# I need a name for my 'fursona'



## Falaffel (May 31, 2013)

I guess i should start with a bio

Name:
Age: 3 minutes (no one likes stale falafel)
Sex:Male
Species: Falafel-waffle
Height: 6 inches in diameter
Weight: half a pound

Appearance:
- Colour: brown
- Markings: waffle maker burns
- Eye color: Neon purple... super neon purple
Behavior and Personality: He is a great and noble leader and makes well thought out choices. He's also cynical about certain topics. He walks and talks like a true gentleman.
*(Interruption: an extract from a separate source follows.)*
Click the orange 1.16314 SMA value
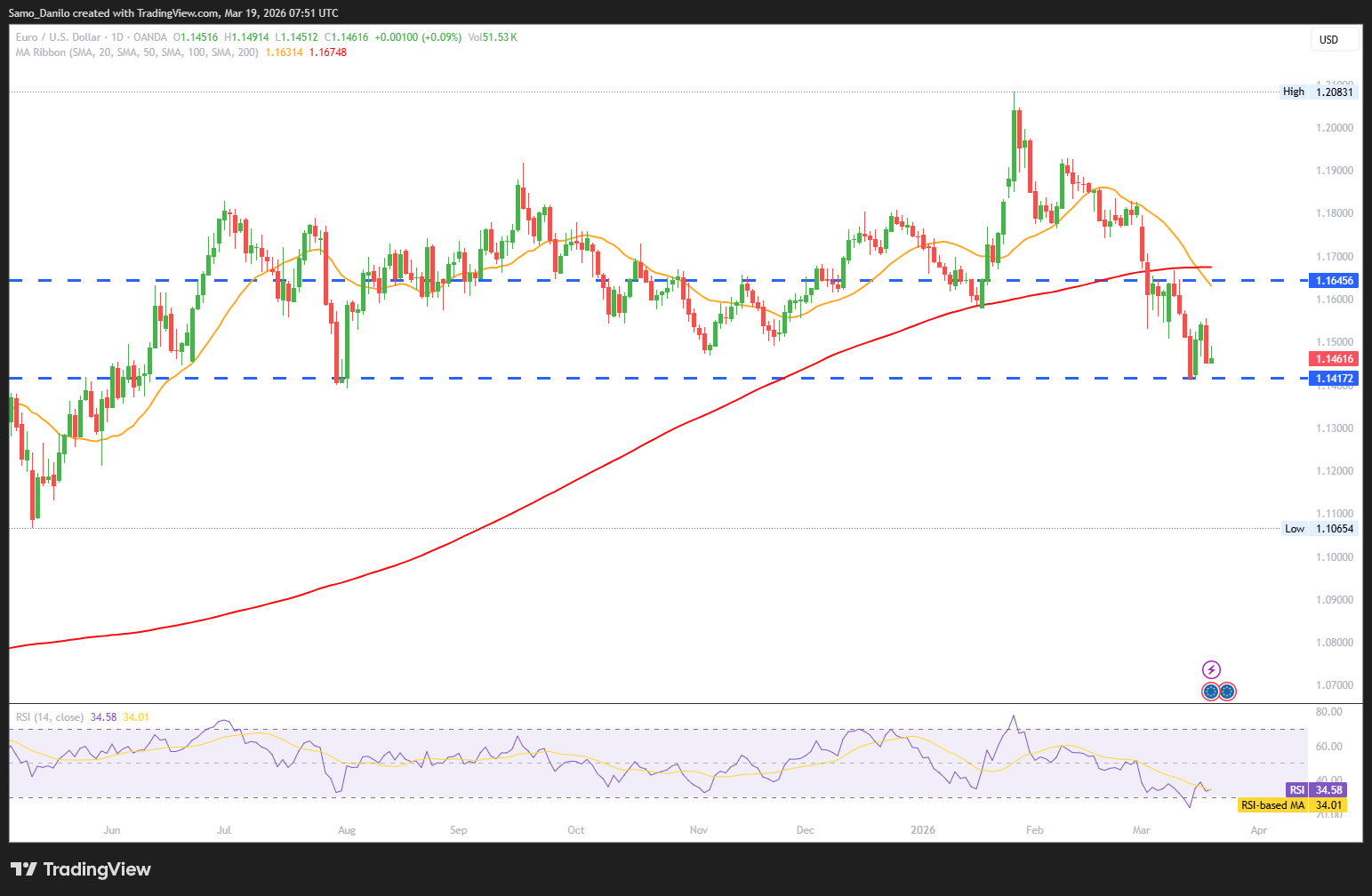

Skills: Dancing and being tasty
Weaknesses: Being tasty, being a food, having no fighting skill what-so-ever.

Likes: Mrs pancake next door, Dancing (with class, not flailing arms and head randomly to make a show), acting, and top hats/bowlers.
Dislikes: Being vored, others saying his dancing is bad, praying manti.
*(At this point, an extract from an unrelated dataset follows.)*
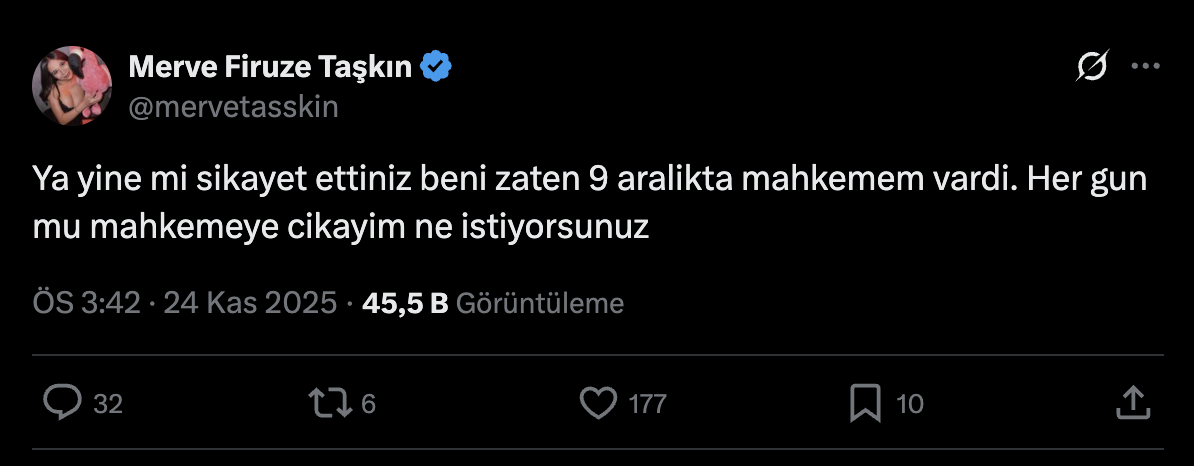This screenshot has height=466, width=1194.
Task: Click the repost count 6
Action: [367, 404]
History: After being made by Huey, master falafel chef champion, <insert name here> was accidentally dropped by the waiter on his way to deliver him to the savages waiting to eat him. A small 3 year old girl picked him up and tossed him like a frisbee into a vial of anti-aging cream that some old women named Cheral carried around in her purse. Thus <insert name here> was created! It gave him feet, arms, a mouth, eyes to see with, and stopped his aging process. Upon opening his eyes he noticed Huey with a large butcher knife running at him, intent on striking him down. His instincts kicked in and he booked it away from the 5 star restaurant. Once he made it outside he was terrified to see he was surrounded by these humans that so wanted to eat him alive. He ran into the sewers and found a laptop laying around inside the sewers. Roaming the god of knowledge or 'Google' as he was called he learned everything there was to know about this society he lived in. He quickly got a job at a airplane parts factory and bought his own house. Years later after the knowledge of his existence spread more and more scientist experiments of waffles, falafels, and pancakes, making them into sentient beings. Soon enough they had become their own race. <insert name here> is now ambassador of Falafel waffle pancakes united or FWPU and keeps peace among the humans and his kind.

---

---

Clothing/Personal Style: Top hat, monocle, chained gold watch, and a cane with a silver otter hilt.

Goal:
Profession: Ambassador of FWPU
Personal quote: "No... lights ON"
Theme song: http://www.youtube.com/watch?v=ergxf2I_ilM
Birthdate: 7/20/2087

Favorite food: Pancake (giggity)
Favorite drink: Vegetble oil
Favorite color: Purple

Least liked food: Steak
Least liked drink: V8
Least liked location: The kitchen

Favorite person: Mrs. Amanda Pancake
Least liked person: Huey Masterchef
Friends: Ain't got no time for that. He's a business man
Relations: He deals with em'
Enemies: Huey Mancook
Significant other: I'm looking at you Mrs. Pancake...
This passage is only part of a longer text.